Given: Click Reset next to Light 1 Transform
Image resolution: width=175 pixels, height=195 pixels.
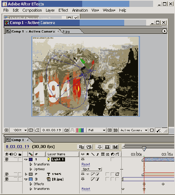Looking at the screenshot, I should 86,164.
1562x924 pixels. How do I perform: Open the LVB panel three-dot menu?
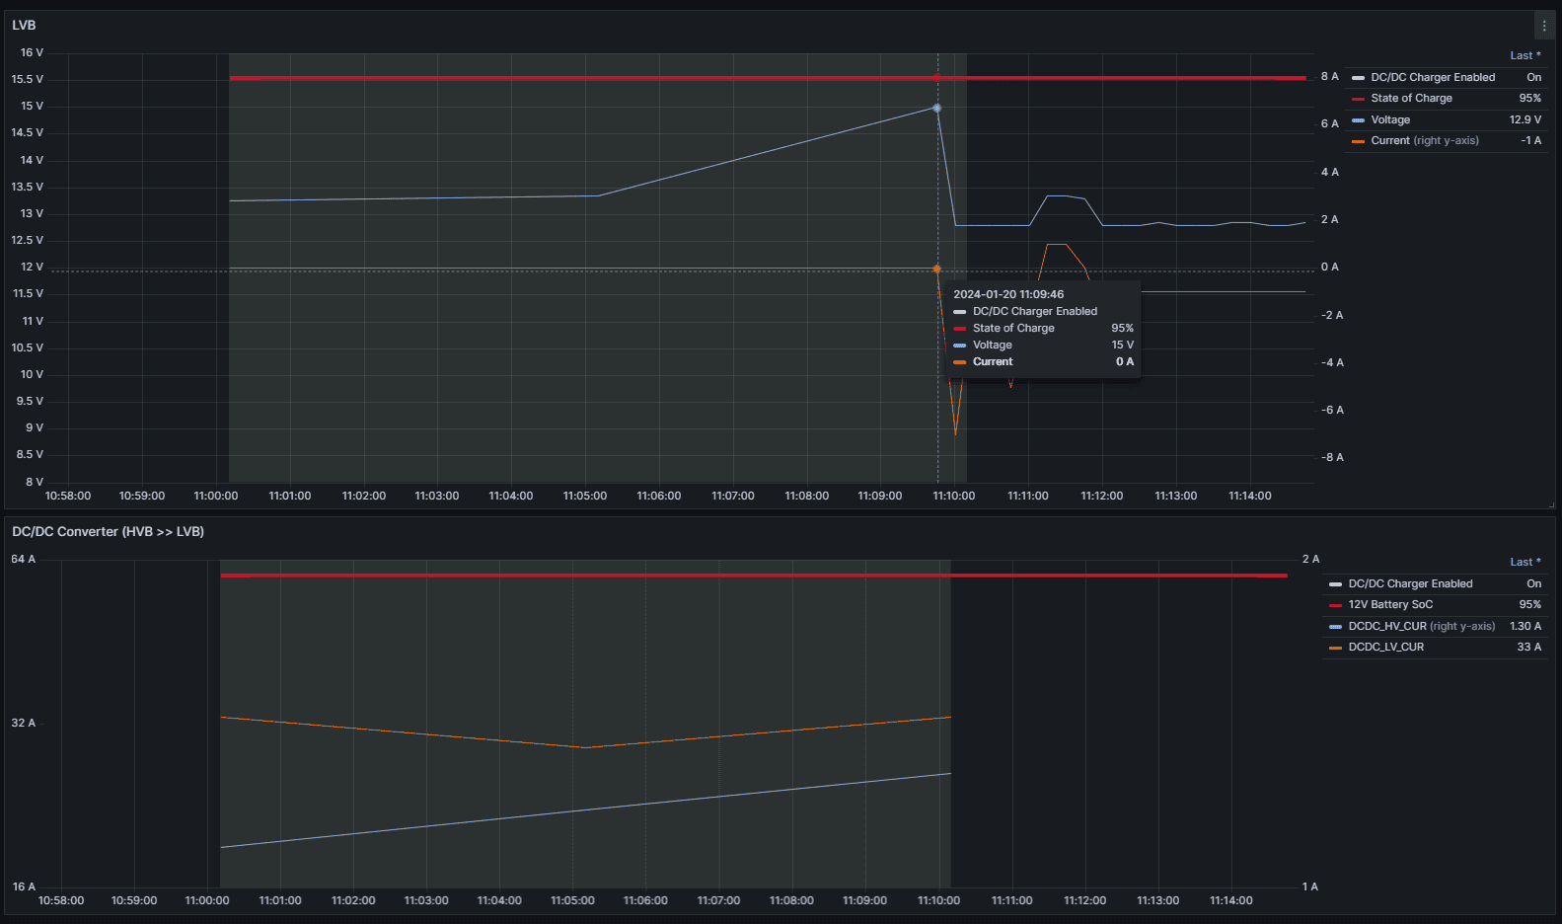(1544, 26)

- [Task prompt]: Please set down the lines above word for word, leaving out the pictures.

- [Problem solution]:
Given: Click Reset next to Light 1 Transform
Image resolution: width=175 pixels, height=195 pixels.
Looking at the screenshot, I should 86,164.
1562x924 pixels. How do I perform: Open the LVB panel three-dot menu?
(1544, 26)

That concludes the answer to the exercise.